[Texto apresentado]:
*-*-*

Portugal foi notícia por ser o quarto país europeu a eliminar a geração a carvão com o encerramento em novembro da central do Pego. Mas aqui ao lado, em Espanha, as centrais a carvão continuam a operar e até aumentaram a produção nos últimos meses num esforço para travar a escalada dos preços grossistas. E como Portugal importa de Espanha mais de 10% da eletricidade que consome, a energia gerada pelo carvão continua a ser consumida cá, tal como o nuclear, que nunca foi opção política para os governos nacionais.

Também no carvão os países ibéricos se distinguem. Portugal acelerou o fim destas centrais para 2023, tendo esse prazo sido antecipado porque a EDP concluiu que Sines não era rentável nas atuais circunstâncias. O Pego encerrou em novembro porque terminou o acordo para a compra de energia que não foi renovado. Espanha assumiu a data limite de 2030, subscrita por vários países.

*-*-*

[Requisitos do exercício]: Reproduza na íntegra o texto sobre as centrais a carvão em Portugal e Espanha, sem lhe alterar nada. Os registos não têm qualquer relação com o texto sobre as centrais a carvão.

[Registos de dados]:
*-*-*

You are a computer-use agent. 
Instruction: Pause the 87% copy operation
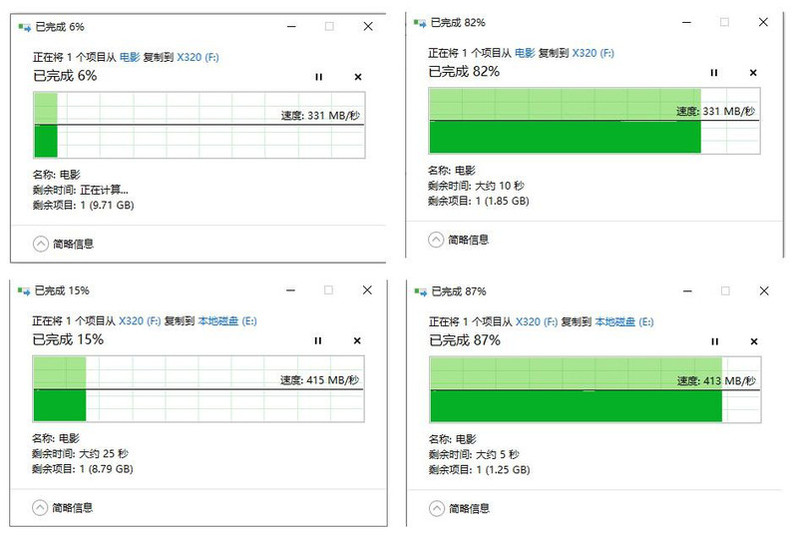[x=715, y=342]
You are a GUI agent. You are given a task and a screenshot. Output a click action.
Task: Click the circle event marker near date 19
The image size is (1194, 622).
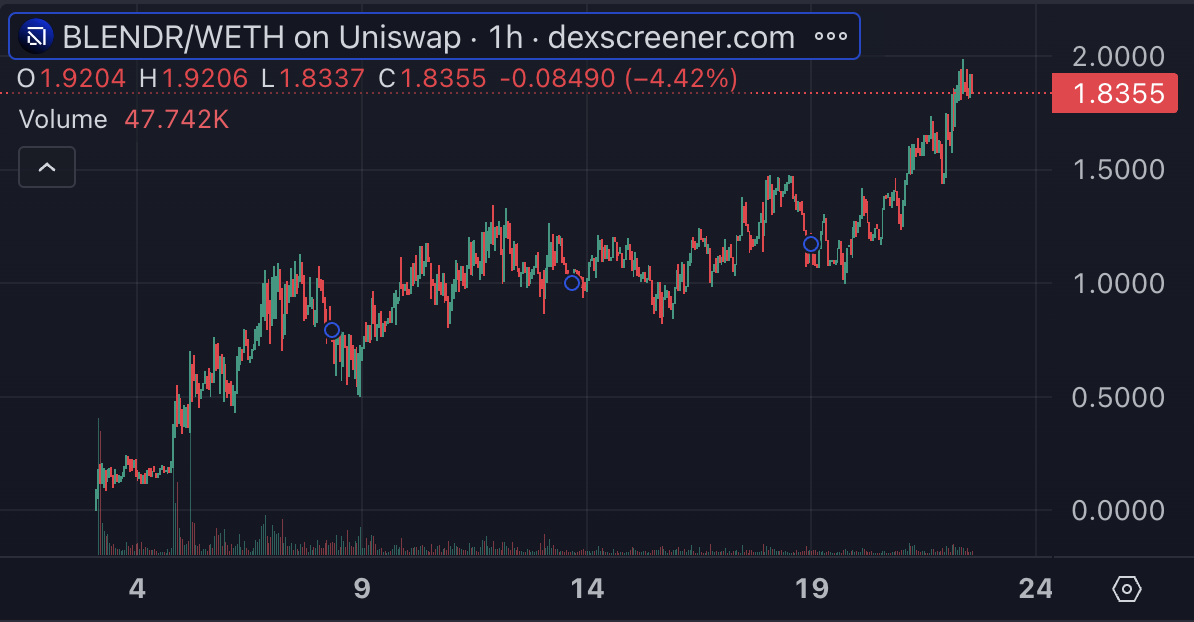point(812,244)
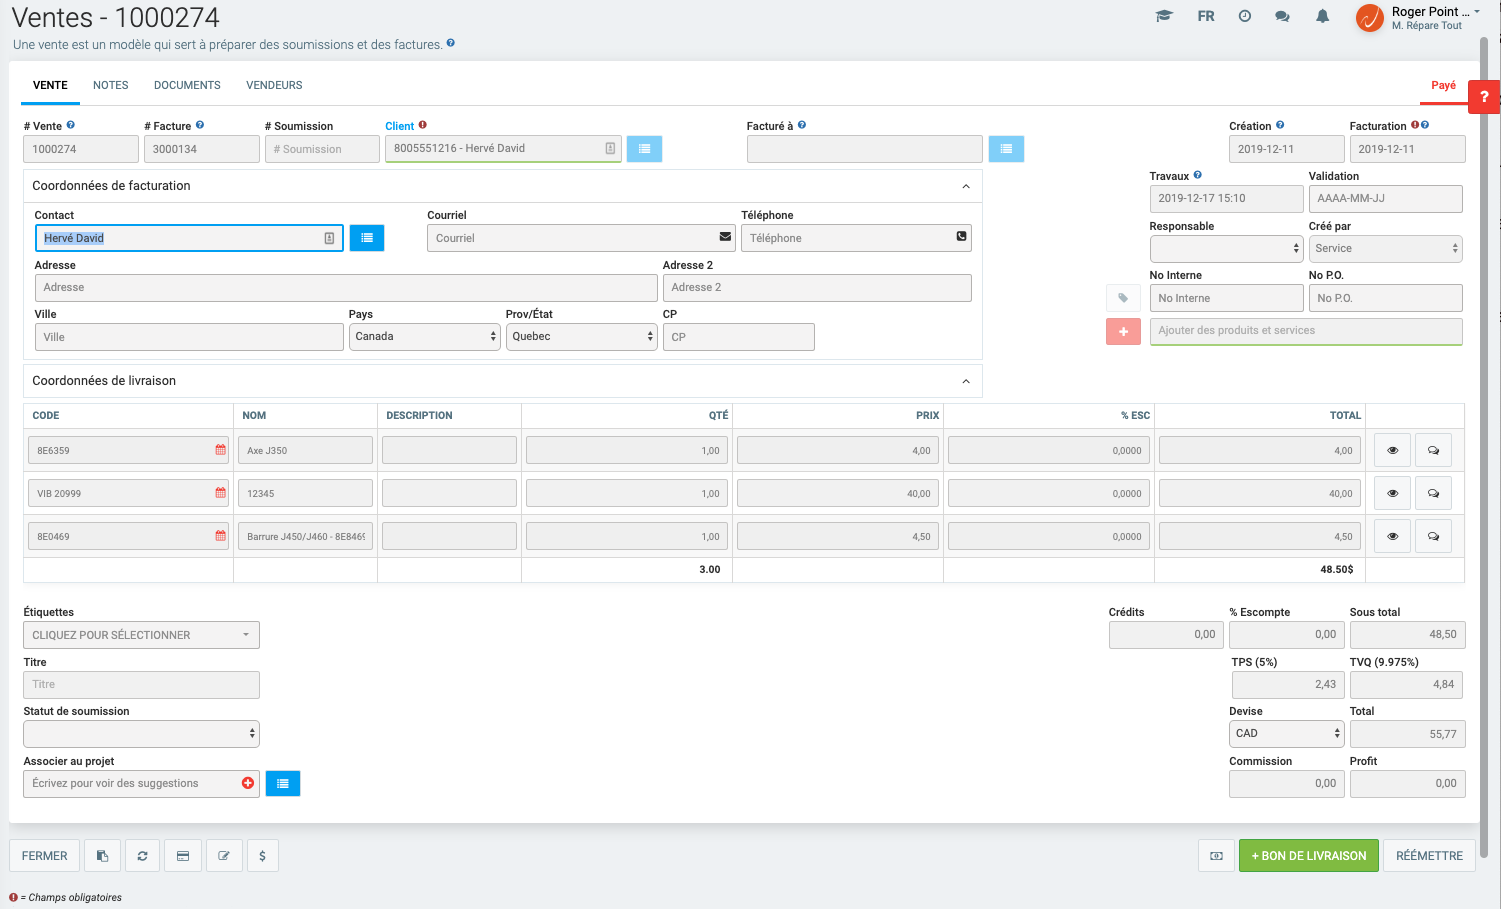Click the blue list button beside Contact
This screenshot has height=909, width=1501.
tap(367, 238)
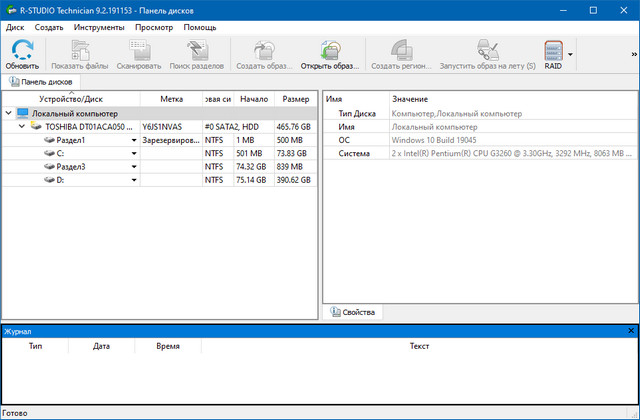Click the Обновить refresh icon

coord(22,50)
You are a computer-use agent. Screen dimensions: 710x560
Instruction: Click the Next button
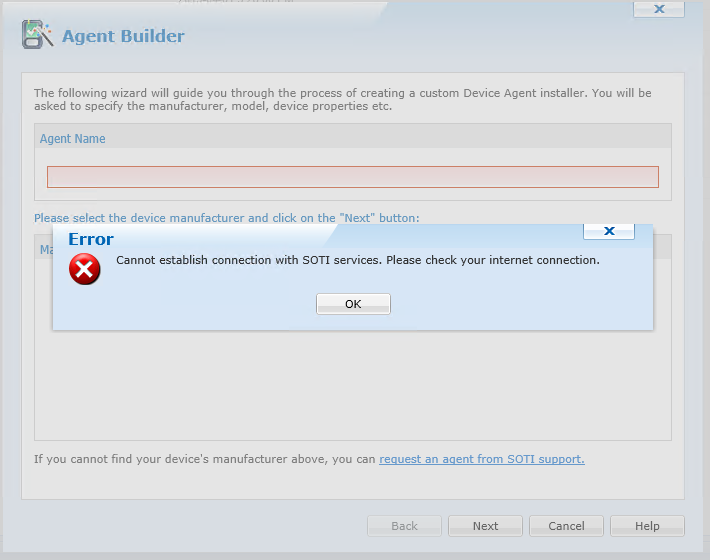pyautogui.click(x=485, y=526)
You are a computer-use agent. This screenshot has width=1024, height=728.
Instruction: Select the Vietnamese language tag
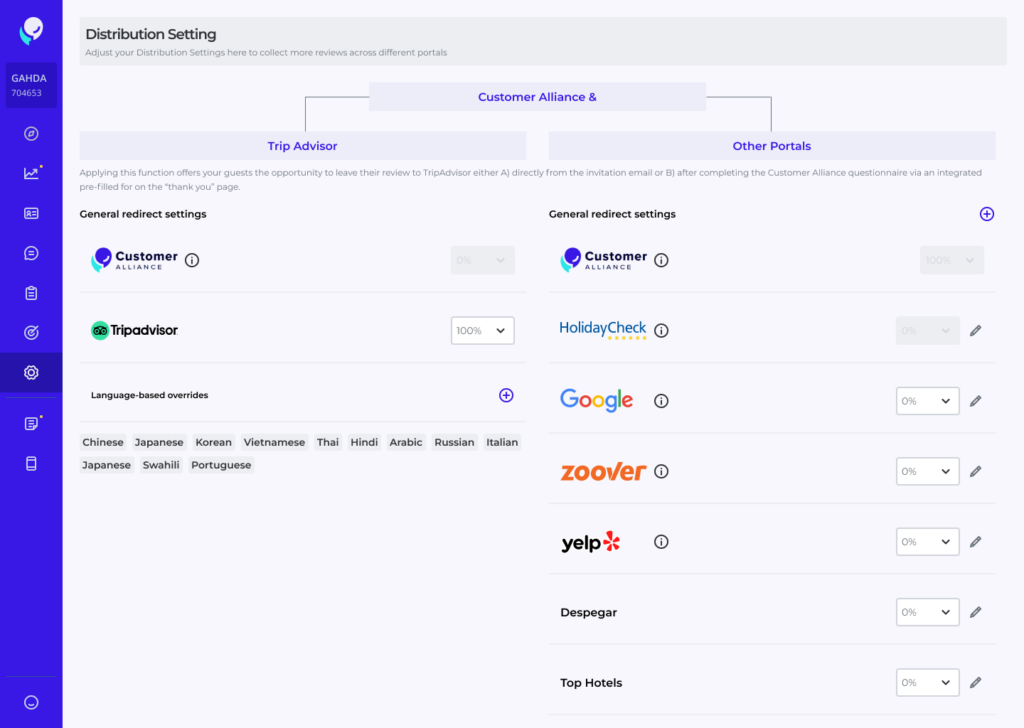[274, 442]
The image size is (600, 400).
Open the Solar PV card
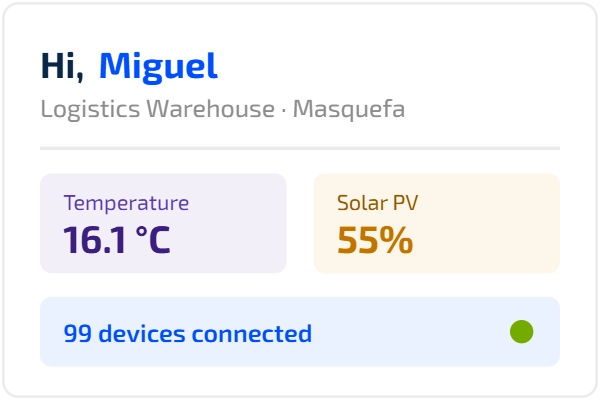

*-*-*

[Solução escrita]:
Portugal foi notícia por ser o quarto país europeu a eliminar a geração a carvão com o encerramento em novembro da central do Pego. Mas aqui ao lado, em Espanha, as centrais a carvão continuam a operar e até aumentaram a produção nos últimos meses num esforço para travar a escalada dos preços grossistas. E como Portugal importa de Espanha mais de 10% da eletricidade que consome, a energia gerada pelo carvão continua a ser consumida cá, tal como o nuclear, que nunca foi opção política para os governos nacionais.

Também no carvão os países ibéricos se distinguem. Portugal acelerou o fim destas centrais para 2023, tendo esse prazo sido antecipado porque a EDP concluiu que Sines não era rentável nas atuais circunstâncias. O Pego encerrou em novembro porque terminou o acordo para a compra de energia que não foi renovado. Espanha assumiu a data limite de 2030, subscrita por vários países.